- [Given records]:
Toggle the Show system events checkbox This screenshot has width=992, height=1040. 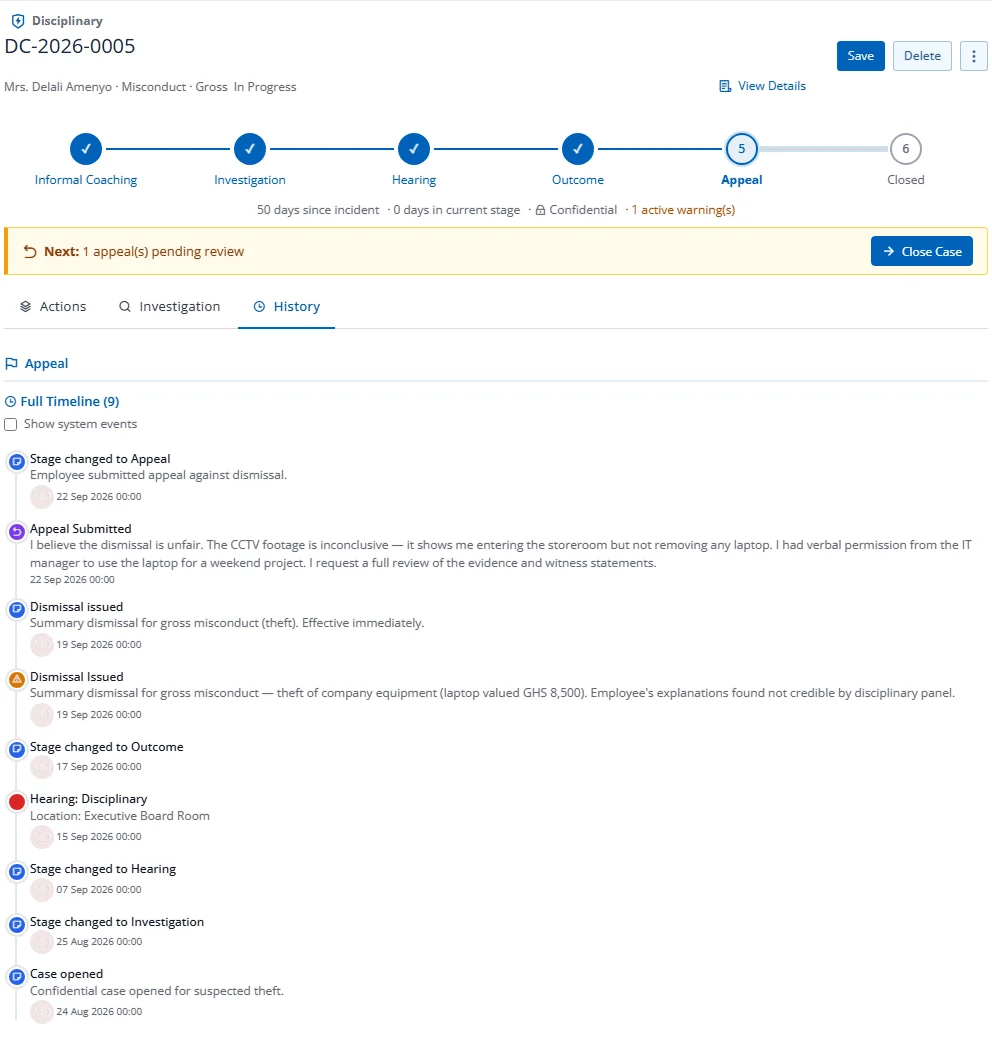(11, 424)
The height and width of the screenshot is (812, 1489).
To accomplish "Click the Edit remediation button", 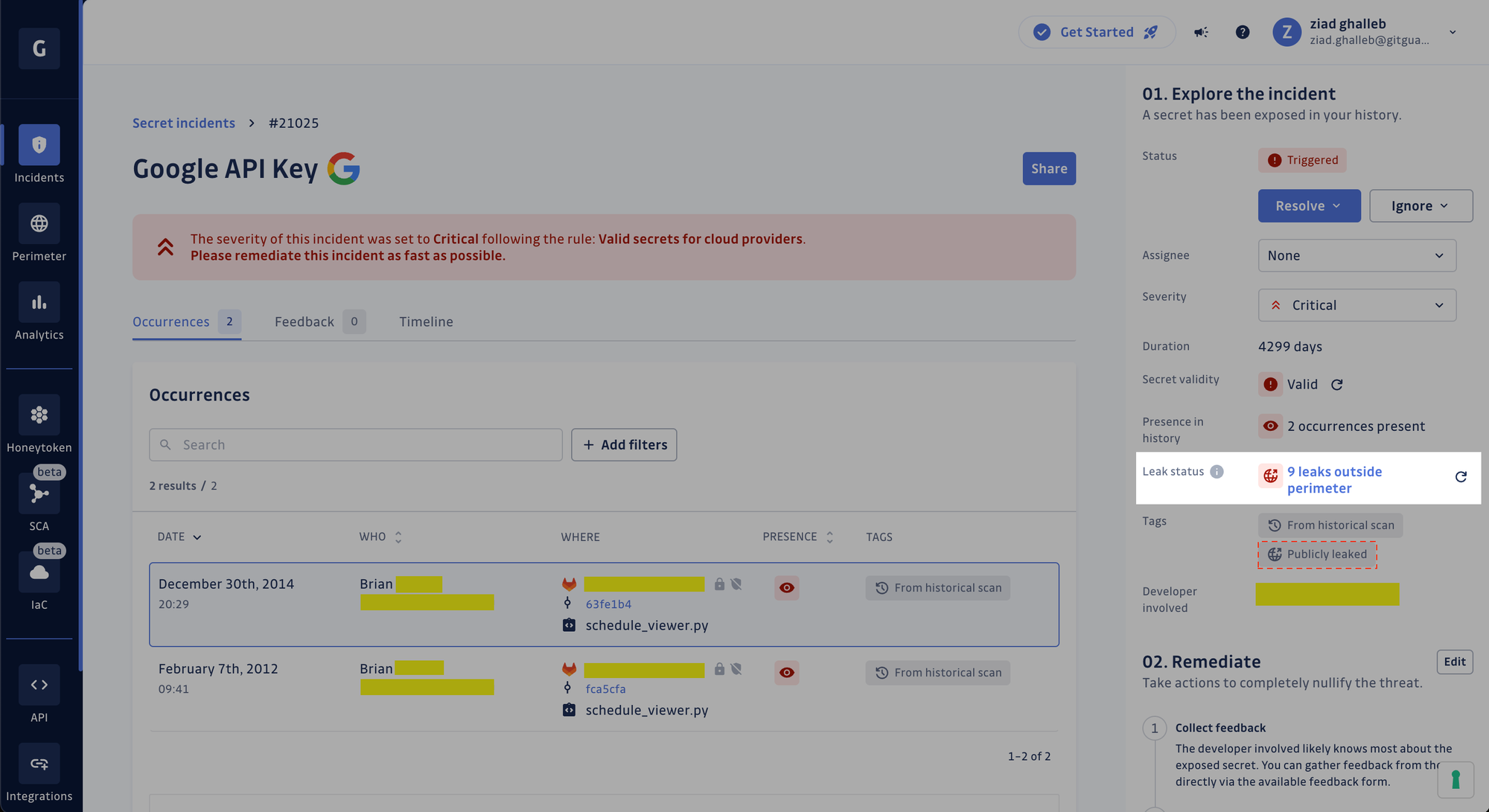I will click(x=1455, y=661).
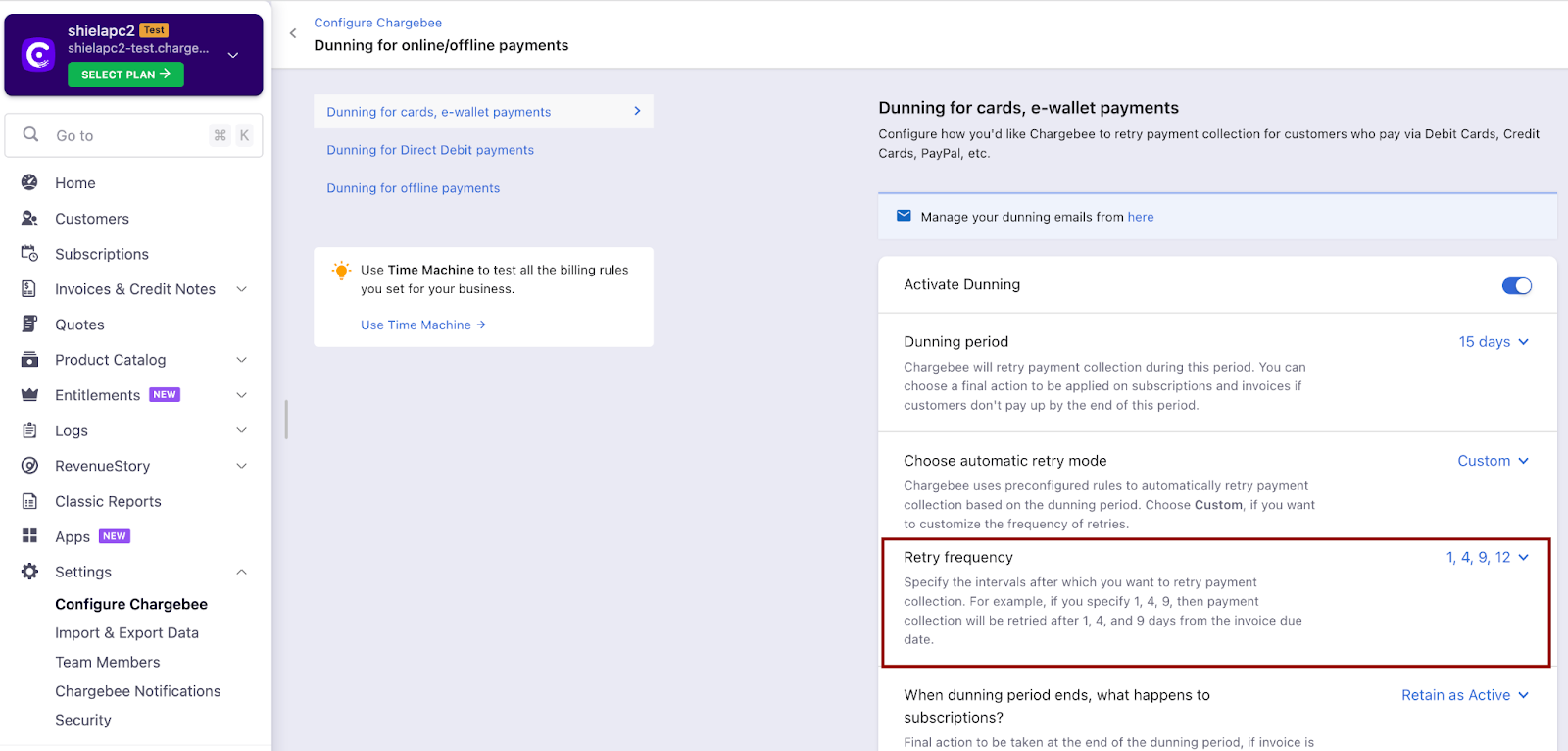Click the SELECT PLAN button
The width and height of the screenshot is (1568, 751).
(x=125, y=75)
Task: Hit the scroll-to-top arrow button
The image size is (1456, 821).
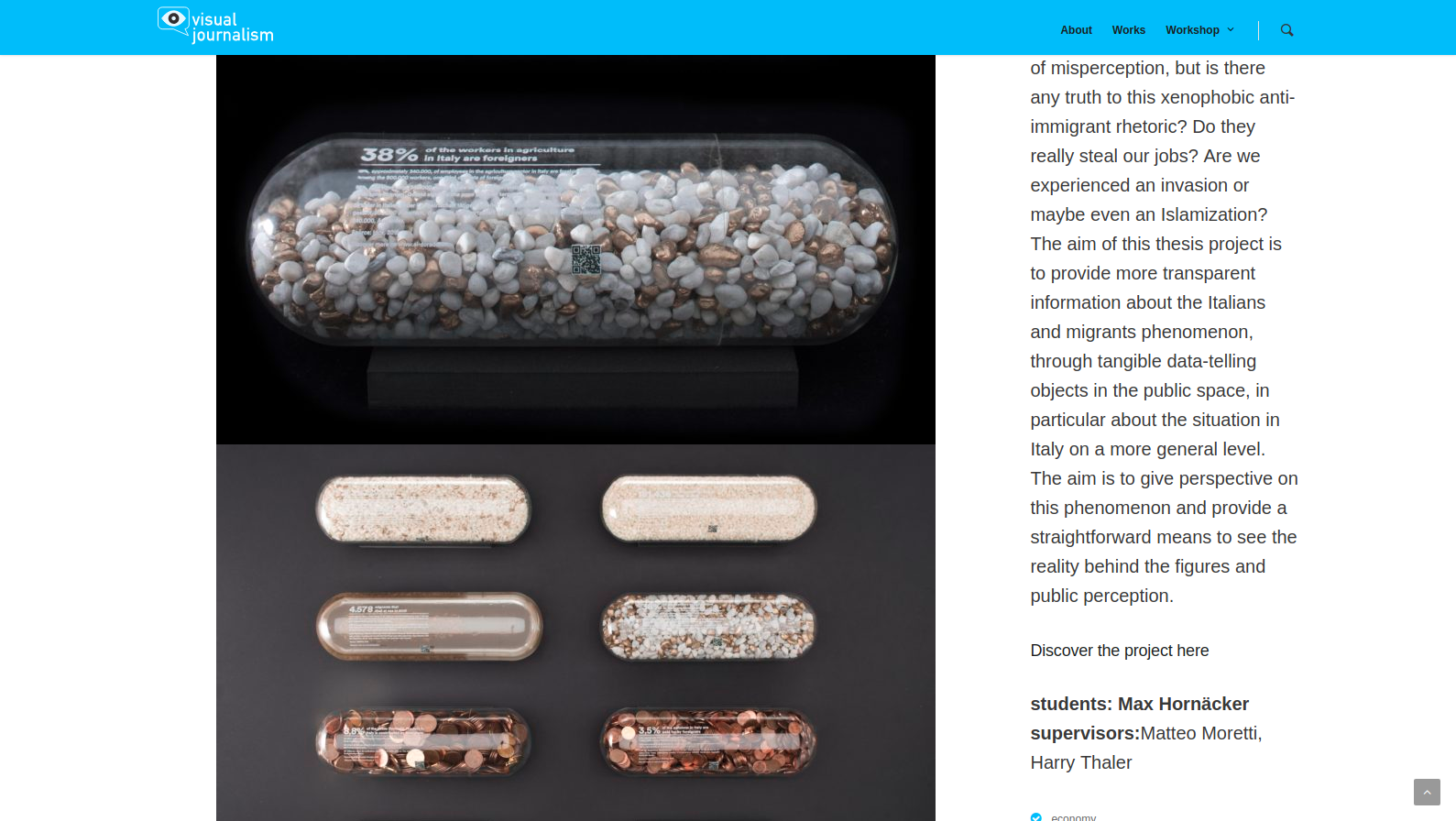Action: 1427,792
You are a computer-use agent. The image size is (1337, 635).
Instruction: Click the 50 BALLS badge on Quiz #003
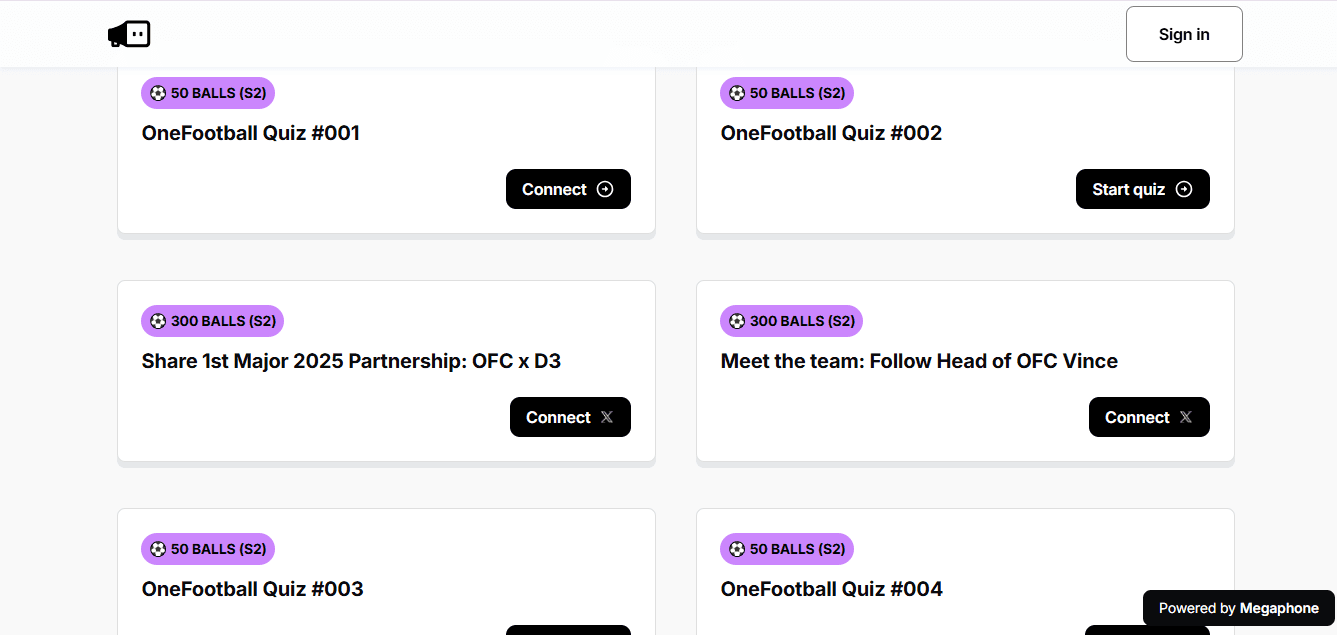208,549
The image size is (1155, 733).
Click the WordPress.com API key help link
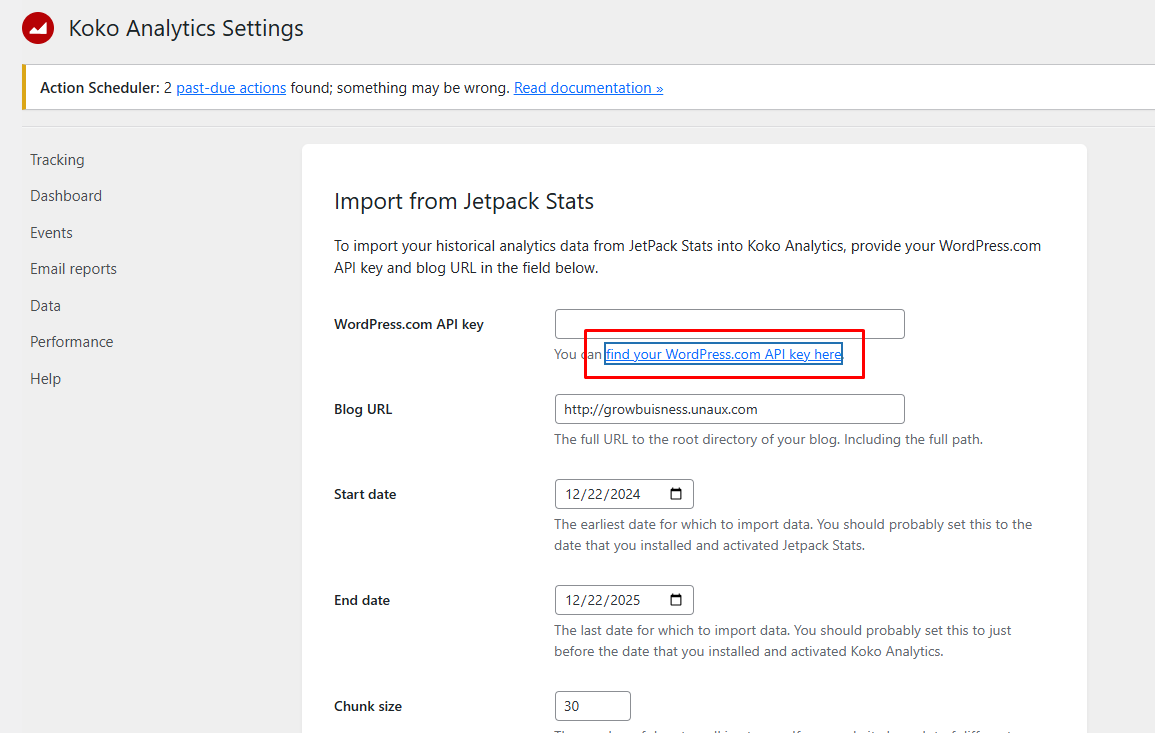coord(722,354)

- [Problem]:
Transcribe exactly, and only, the lines from the one with "Task: Hit the scroll-to-top arrow button" through the final line of the data above. The pictures stay out.

- [Exercise output]:
Task: Hit the scroll-to-top arrow button
The image size is (1456, 821).
Action: 1427,792
You are a computer-use agent. The image size is (1337, 635).
Instruction: Click the 50 BALLS badge on Quiz #003
208,549
The image size is (1155, 733).
Click the WordPress.com API key help link
coord(722,354)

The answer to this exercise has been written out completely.